Caso Nicola Tanturli, parla papà Leonardo: “Abbiamo sbagliato a dare tardi l’allarme”

“Io e la mia compagna pensavamo di riuscire a trovarlo presto”, ha detto Leonardo


ITALIA – Il sollievo dopo la tensione, dopo la paura che il peggio possa essere accaduto.  Appare semplice immaginare come si senta Leonardo, il papà di Nicola Tanturli: tutta l’Italia ha esultato alla notizia del ritrovamento del suo bimbo, scomparso nella notte tra lunedì e martedì scorso. Ma papà Leonardo ha sempre avuto fiducia nel suo piccolo, anche se con il passare delle 30 ore dalla sua assenza non è improbabile che i timori siano cresciuti sempre di più.

“Nicola è un bambino forte, è abituato a muoversi in campagna – ha raccontato Leonardo in un’intervista al Corriere della Sera – Quando ci ha rivisto mi è sembrato tranquillo si è spaventato solo quando è salito in ambulanza. Vivendo in campagna è abituato a camminare in autonomia, ma finora solo per alcune decine di metri. Non si era mai spinto così tanto. Negli ultimi tempi è cresciuto di qualche centimetro adesso riesce a raggiungere la maniglia. Deve avere aperto la porta, forse non ci ha trovato e ha iniziato a  cercarci”

Riguardo i soccorsi chiamati 9 ore dopo, Leonardo ha spiegato: “È stato un errore, riconosco che abbiamo sbagliato. Certo, eravamo molto preoccupati, ma conosco bene la zona. Io e la mia compagna pensavamo di riuscire a trovarlo presto. Dopo alcune ore, visto che lo chiamavamo e non rispondeva abbiamo pensato che si fosse addormentato vicino a casa, così abbiamo pensato che all’alba si sarebbe svegliato e l’avremmo ritrovato. Purtroppo non è stato così, a quel punto abbiamo chiamato il 112”

Nicola non aveva fatto il riposino pomeridiano. Alle 6 del pomeriggio la mia compagna l’ha messo nel nostro letto, senza pannolino con la cerata. Alle 7 e mezza era ancora lì. Poi lei è andata a fare l’orto. Io ero lontano, in un’altra località, a controllare le arnie, sono tornato tardi. Alle 9 di sera abbiamo cenato, eravamo convinti che fosse ancora a letto. A volte fa così e tira fino alla mattina dopo. Alle 10 abbiamo fatto rientrare le capre nel recinto e le abbiamo munte. Abbiamo finito a mezzanotte, siamo andati a letto e solo allora ci siamo accorti che non c’era più

Che cos’è avete pensato in questi due giorni?
“A tutto. A cominciare dai lupi, ma poi ho considerato che avrebbero aggredito anche le capre. Allora ho temuto che anche i cinghiali potessero fargli del male o addirittura i miei due cani. Ma poi, ragionando, mi sono convinto che non poteva essere stato nessun animale”.
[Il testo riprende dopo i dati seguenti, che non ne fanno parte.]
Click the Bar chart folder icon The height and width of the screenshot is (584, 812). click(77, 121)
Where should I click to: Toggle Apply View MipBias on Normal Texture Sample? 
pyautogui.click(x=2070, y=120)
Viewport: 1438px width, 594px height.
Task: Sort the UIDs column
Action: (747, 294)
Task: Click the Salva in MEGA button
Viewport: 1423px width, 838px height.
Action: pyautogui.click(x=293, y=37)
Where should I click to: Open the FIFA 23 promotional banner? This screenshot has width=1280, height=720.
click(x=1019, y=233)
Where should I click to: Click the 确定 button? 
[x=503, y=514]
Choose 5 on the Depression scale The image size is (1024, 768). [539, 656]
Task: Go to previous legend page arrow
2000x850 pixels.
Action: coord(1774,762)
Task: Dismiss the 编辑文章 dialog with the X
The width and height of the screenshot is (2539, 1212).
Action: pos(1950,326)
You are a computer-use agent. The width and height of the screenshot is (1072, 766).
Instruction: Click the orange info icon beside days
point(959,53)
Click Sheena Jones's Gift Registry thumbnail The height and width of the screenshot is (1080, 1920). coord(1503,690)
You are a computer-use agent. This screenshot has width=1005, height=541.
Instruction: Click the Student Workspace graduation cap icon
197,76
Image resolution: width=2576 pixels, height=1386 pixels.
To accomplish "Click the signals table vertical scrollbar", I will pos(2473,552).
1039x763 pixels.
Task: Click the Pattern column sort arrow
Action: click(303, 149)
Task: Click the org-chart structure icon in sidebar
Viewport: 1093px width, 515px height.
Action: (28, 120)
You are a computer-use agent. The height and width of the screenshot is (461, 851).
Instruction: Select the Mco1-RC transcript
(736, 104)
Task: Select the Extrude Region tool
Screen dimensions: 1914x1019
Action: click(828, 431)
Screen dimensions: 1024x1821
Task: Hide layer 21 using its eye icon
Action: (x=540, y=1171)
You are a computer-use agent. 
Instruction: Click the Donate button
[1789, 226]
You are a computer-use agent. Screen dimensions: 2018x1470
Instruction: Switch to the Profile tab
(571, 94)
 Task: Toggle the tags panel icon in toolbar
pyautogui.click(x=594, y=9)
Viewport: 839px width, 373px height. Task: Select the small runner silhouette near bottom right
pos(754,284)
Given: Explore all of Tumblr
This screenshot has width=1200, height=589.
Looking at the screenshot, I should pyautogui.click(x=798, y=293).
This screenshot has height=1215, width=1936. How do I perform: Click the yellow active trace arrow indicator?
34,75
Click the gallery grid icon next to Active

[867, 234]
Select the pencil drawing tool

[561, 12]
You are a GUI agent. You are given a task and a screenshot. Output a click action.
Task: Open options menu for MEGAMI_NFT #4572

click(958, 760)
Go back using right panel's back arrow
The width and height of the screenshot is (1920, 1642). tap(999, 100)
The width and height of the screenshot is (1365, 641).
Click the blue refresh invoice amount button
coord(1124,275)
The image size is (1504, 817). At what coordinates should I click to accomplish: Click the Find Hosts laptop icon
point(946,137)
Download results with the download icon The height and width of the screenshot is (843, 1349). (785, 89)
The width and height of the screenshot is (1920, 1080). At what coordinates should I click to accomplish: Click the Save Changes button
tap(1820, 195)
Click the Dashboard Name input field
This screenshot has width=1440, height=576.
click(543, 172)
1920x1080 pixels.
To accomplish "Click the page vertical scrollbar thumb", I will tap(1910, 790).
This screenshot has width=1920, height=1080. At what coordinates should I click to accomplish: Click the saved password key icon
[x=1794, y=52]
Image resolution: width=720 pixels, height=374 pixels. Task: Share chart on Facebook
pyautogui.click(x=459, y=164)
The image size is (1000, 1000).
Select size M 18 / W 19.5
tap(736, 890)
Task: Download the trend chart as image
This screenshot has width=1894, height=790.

Da quanto tempo vivete qui in montagna?
“Da 12 anni. Abbiamo deciso di fare una scelta di vita. Produciamo miele, gli animali li teniamo per le nostre necessità. I nostri figli sono cresciuti qui. Sono abituati a muoversi da soli. Nicola la mattina si sveglia presto, anche prima del fratello. Spesso da solo ci raggiunge mentre siamo nel recinto delle capre”.

Quando vi ha visto cosa ha detto?
“Lui parla ancora poco, ha detto “mamma” e poi che aveva fame. Ci ha abbracciato, per noi è stata una gioia fortissima».

Come sta?
“Ha qualche livido sulle gambe e un bernoccolo. (Il papà solleva gli occhi lucidi e accenna un sorriso). È andata bene”.